Compared to Maine lobstermen’s symbolic action of the silent lobster tie-up last month, which did nothing to alter the fundamental imbalance of supply and demand, the success of the collective action of their Canadian counterparts must have been striking.

So what are Maine lobstermen to do to address a critical problem with their businesses?

A lot of people, including Maine’s Governor Paul LePage, have suggested that Maine needs more lobster processing capacity. But Maine’s big lobster companies all currently have more processing capacity than they have market. Meaning they could create many more tail and claw packs for, say, cruise-ship lines, or white-knuckle meat for bisques and chowders, if their customers were willing to buy more from them. Which they are not. Ignoring the realities of the market can only lead to one place: witness Live Lobster, the company which took over the abandoned sardine canning factory in Prospect Harbor amid much ballyhoo, only to be in bankruptcy proceedings a year later for lack of a market.

Other people suggest that the solution to increasing the price for Maine lobsters is to restructure the largely ineffective Maine Lobster Promotion Council (MLPC). MLPC’s current operating budget is approximately $390,000 for a $350 million industry. If that sounds funny to you, you must have a sense of humor.

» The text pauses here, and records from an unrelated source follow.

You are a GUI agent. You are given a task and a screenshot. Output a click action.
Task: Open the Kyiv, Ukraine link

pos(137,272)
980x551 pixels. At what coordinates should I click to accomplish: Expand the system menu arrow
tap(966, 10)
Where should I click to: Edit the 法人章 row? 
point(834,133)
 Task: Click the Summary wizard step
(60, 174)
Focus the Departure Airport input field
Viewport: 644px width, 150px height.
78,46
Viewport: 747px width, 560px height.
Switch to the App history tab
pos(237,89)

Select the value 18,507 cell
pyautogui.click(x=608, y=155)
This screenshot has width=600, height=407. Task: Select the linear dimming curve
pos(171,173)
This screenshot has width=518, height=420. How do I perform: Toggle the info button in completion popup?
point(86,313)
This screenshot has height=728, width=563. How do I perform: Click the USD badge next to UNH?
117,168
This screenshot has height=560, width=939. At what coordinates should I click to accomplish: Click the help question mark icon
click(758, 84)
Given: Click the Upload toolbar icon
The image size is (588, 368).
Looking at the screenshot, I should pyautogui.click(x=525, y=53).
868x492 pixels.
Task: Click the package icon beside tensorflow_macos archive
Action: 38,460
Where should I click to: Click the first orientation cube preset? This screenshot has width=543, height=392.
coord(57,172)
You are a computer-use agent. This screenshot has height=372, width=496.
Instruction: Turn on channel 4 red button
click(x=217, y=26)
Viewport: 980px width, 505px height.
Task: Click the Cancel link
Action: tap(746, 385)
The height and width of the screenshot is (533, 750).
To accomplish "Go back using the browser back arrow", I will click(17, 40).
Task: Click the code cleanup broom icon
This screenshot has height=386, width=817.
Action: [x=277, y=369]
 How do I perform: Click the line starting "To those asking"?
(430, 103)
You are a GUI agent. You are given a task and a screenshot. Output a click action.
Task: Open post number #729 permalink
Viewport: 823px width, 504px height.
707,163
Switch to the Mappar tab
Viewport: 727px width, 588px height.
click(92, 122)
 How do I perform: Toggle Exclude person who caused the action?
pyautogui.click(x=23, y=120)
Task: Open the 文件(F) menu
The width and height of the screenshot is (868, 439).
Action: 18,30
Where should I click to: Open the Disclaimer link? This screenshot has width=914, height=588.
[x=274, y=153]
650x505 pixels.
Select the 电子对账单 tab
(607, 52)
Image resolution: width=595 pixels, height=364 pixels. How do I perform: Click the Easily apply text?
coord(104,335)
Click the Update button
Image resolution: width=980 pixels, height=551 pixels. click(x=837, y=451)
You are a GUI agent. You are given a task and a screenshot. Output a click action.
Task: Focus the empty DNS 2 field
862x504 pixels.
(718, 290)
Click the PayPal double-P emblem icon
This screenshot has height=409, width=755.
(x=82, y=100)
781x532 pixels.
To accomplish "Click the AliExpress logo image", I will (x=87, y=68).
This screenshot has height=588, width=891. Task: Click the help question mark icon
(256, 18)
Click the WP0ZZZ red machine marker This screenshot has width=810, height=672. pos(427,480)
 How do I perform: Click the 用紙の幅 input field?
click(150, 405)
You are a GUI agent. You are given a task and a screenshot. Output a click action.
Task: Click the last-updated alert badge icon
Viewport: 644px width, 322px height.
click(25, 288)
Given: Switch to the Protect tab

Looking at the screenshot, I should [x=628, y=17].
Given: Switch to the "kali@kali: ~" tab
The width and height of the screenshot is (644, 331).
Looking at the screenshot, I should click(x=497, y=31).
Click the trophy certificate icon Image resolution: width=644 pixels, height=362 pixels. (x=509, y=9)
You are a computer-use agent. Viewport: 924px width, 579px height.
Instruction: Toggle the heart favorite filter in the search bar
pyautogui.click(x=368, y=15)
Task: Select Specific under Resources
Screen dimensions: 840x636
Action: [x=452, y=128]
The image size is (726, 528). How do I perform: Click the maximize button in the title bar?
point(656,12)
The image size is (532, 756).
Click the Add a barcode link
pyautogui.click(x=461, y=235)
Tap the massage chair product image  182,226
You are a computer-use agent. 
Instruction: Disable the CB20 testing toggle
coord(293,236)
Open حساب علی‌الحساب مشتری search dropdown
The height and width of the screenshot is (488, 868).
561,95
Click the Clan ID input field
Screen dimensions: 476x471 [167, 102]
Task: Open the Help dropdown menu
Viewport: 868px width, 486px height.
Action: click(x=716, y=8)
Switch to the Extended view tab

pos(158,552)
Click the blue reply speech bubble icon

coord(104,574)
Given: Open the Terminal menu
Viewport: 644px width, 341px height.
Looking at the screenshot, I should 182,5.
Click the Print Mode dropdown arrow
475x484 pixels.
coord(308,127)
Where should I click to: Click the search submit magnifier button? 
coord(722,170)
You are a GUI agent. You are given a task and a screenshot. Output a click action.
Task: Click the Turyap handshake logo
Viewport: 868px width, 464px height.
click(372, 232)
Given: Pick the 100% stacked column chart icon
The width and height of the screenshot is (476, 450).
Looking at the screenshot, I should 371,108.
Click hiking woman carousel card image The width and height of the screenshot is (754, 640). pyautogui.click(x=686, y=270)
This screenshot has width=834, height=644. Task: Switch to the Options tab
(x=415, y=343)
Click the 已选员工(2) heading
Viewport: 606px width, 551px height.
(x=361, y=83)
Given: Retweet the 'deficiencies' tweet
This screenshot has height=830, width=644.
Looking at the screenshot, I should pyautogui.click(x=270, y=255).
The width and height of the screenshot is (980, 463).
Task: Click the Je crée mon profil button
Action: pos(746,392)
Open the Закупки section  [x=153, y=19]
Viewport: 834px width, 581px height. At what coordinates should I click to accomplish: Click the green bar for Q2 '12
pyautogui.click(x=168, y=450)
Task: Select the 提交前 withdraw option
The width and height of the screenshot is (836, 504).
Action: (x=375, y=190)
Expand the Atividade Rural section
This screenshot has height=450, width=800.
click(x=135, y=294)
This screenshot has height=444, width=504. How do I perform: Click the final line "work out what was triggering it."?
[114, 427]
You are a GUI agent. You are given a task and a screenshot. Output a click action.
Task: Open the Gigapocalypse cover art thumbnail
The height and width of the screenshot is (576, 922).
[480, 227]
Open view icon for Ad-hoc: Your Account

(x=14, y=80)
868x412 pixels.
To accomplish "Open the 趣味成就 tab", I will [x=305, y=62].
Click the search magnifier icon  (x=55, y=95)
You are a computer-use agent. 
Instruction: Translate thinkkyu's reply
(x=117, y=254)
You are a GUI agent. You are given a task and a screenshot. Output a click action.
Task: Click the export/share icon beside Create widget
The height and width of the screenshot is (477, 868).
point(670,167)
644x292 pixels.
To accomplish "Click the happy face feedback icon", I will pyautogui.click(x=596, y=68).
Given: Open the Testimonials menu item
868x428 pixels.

Marketing consultants have pointed to the success of the Alaska Seafood Marketing Institute (ASMI) as a model Maine might follow. ASMI is a decade-old joint public-private marketing organization that successfully launched the Wild Alaska brand after Alaskan salmon prices fell to 40 cents per pound in the mid-1990s. Their efforts have been smart enough and well enough financed so that prices Alaskan salmon fishermen now get for their fish have more than doubled to roughly a dollar per pound.

However, in order to raise $3-5 million for a serious Maine lobster marketing campaign, you have to believe that Maine lobstermen have changed their minds on two core beliefs. First that lobstermen are willing to tax themselves a nickel or dime per pound for every lobster landed and sold through the wholesale chain to create an expanded marketing fund, which has proven to be an unpopular proposal in the past. And second you have to believe that the Maine lobster “industry” composed of the often disparate interests of lobster catchers, bait companies, wharf owners, dealers, wholesalers and processors could put aside generations of competition, tension and mistrust to work collaboratively in an ambitious marketing program. Things are perhaps bad enough that this might actually happen. But marketing campaigns take time to change prices and many lobstermen are running out of time on boat, truck and house payments.

But the fundamental problem is supply—or the timing of the supply of shedders that hits a saturated market all at once. There are simply too many lobsters chasing too few markets in June, July and August. Maine lobstermen could be forgiven for believing the law of supply and demand does not apply to them, because for the past generation or so, it has not. Beginning in the late 1980s, the supply of Maine lobsters began increasing; first the supply doubled, then tripled, then by 2000 landings quadrupled. Throughout this stupendous increase in the supply of lobsters, the average price Maine lobstermen received…increased! Every year! But most knowledgeable lobster industry people believe those days are over for good. If lobstermen do not figure out how to adjust the timing of their catch to meet market demand, the results will be widespread hardship.

Philip Conkling is president and founder of the Island Institute, based in Rockland, Maine.